|LETTER FROM THE PRIME MINISTER
OF SRI LANKA
22 April 2003
With the first anniversary of the permanent Ceasefire Agreement,
I wanted to write to you to tell you a little about the Peace
Process and what I see for the future of Sri Lanka.
It is now over a year since the fighting stopped in our twenty-year
war. That should be a cause for celebration as many lives have
been saved in the process. I think it important to stress that
as yet we do not have peace; nevertheless we have a ceasefire
which is giving the parties time to talk and try to resolve their
I won't go into the reasons behind the conflict, but I would
say that it is the aim of this Government to create a free, fair
and equal society where everyone, whatever their religion or ethnicity,
can live in peace and prosperity. I should also stress that it
is our clear position within the negotiations that we wish to
create one nation from what is at present; a divided country.

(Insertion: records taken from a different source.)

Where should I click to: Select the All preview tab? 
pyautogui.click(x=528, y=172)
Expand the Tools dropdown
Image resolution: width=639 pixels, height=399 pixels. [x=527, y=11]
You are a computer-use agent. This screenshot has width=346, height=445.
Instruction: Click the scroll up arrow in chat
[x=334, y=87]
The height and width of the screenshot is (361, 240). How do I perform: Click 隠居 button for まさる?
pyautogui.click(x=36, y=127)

The LTTE understand that and so do most people. However, some
people are suggesting otherwise, I hope that if you hear any suggestions
to the contrary that you correct them immediately. Nevertheless,
we have many challenges along the way. I do not anticipate that
peace will come quickly. We have much work to do, to rebuild trust
between the two sides in the conflict. That is what we have spent
much of our time doing over the past year. Whilst I acknowledge
that the Ceasefire Agreement was not a perfect document, it has
given us the opportunity to stop the killings and to talk. Had
we aimed for a perfect document it could have taken months, even
years. Whereas what we have is a working document that starts
the process of building understanding on both sides, whilst obliging
both sides to do certain trust-building measures.

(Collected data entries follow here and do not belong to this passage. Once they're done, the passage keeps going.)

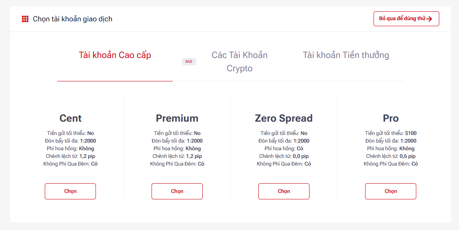Viewport: 459px width, 230px height.
Task: Click the Đòn bẩy tối đa line under Cent
Action: point(71,141)
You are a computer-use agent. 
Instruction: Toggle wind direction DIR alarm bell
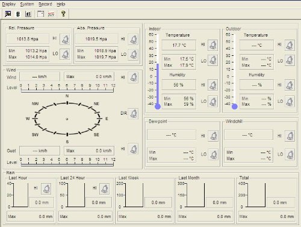point(133,114)
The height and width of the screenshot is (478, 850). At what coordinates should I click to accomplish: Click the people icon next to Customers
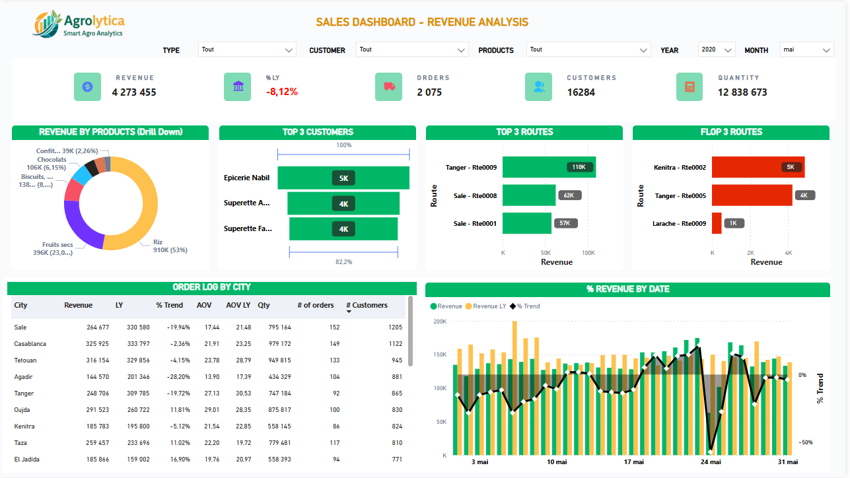pos(538,86)
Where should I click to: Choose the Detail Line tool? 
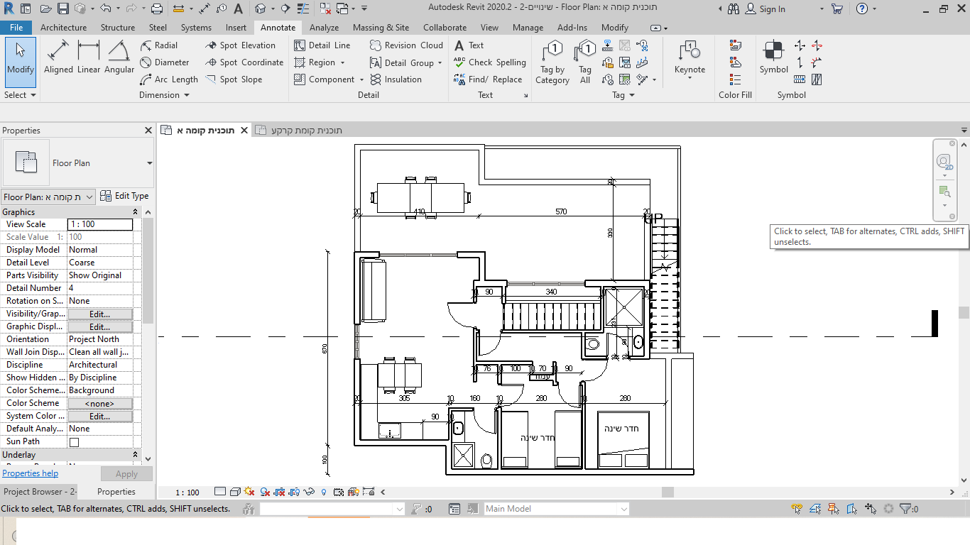322,45
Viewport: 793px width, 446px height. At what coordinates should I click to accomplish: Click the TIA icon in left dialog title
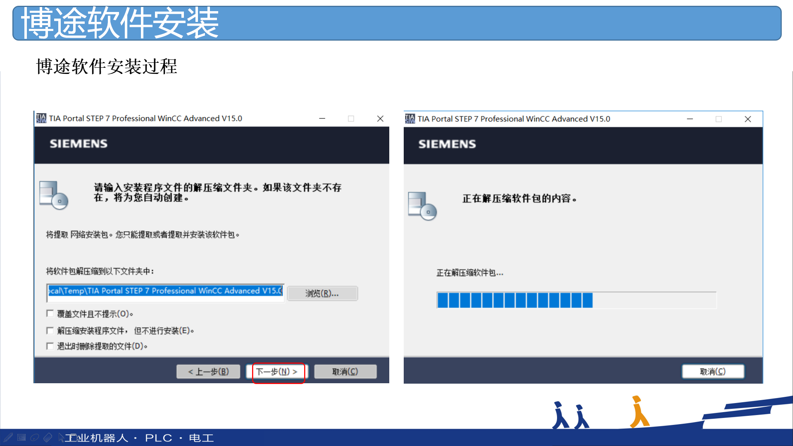41,119
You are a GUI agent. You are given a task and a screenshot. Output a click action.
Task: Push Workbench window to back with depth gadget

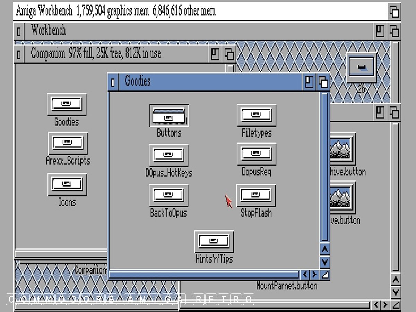point(394,31)
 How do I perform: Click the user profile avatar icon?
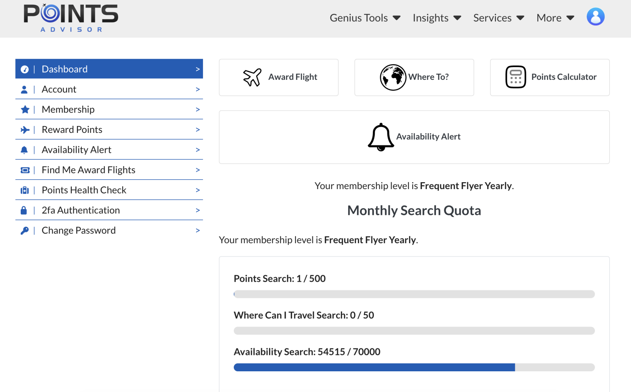(595, 17)
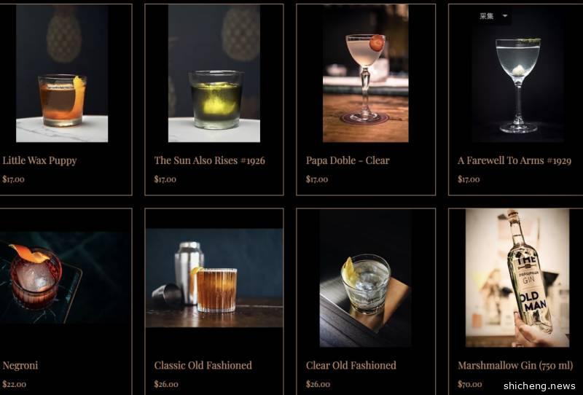Click the $26.00 Classic Old Fashioned price

click(166, 384)
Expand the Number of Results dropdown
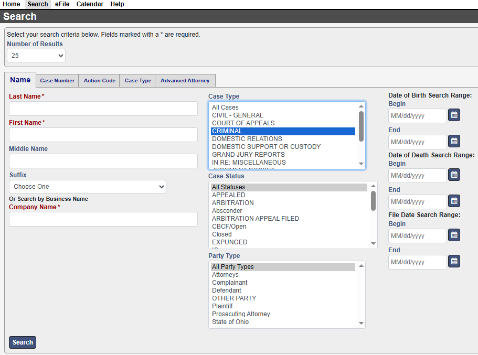The height and width of the screenshot is (355, 478). pos(36,55)
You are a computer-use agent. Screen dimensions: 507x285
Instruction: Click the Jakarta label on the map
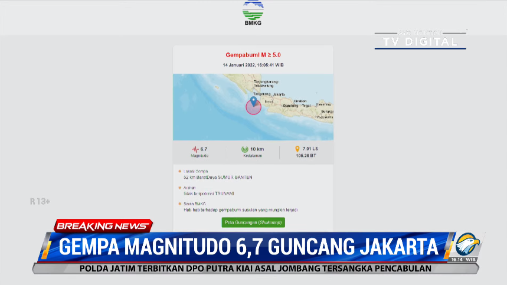279,94
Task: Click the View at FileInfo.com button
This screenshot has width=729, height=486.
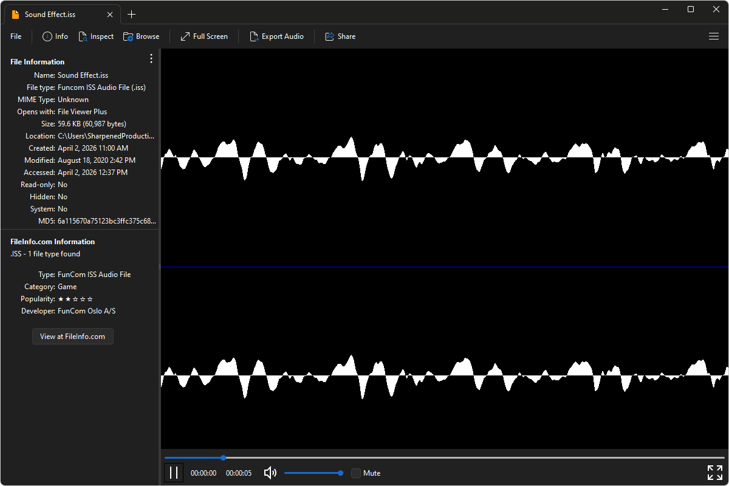Action: coord(72,336)
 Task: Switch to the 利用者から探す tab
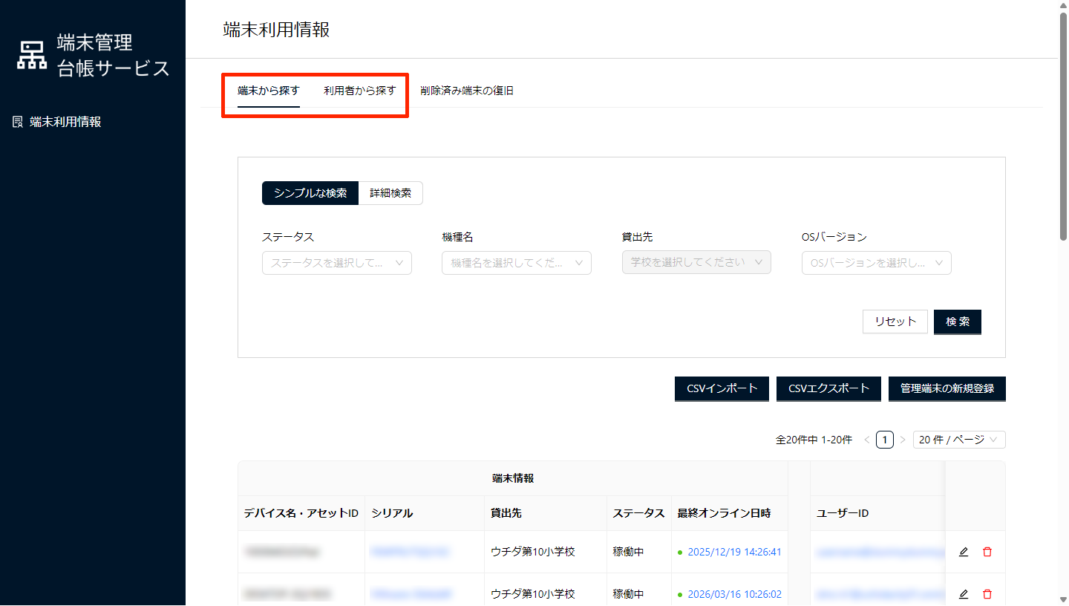coord(359,91)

There have been infringements of the ceasefire agreement and
that is a cause for concern. What we need to do and are doing,
is to tackle each of those infringements in the peace negotiations
and to find ways of resolving those problems. Questions such as
child conscription and extortion have to be dealt with; and in
the recent talks, the LTTE gave an undertaking to deal with these
matters with the help of UNICEF.
We have spent much time talking about rebuilding our country
after the war. In the North and the East we have a shattered economy.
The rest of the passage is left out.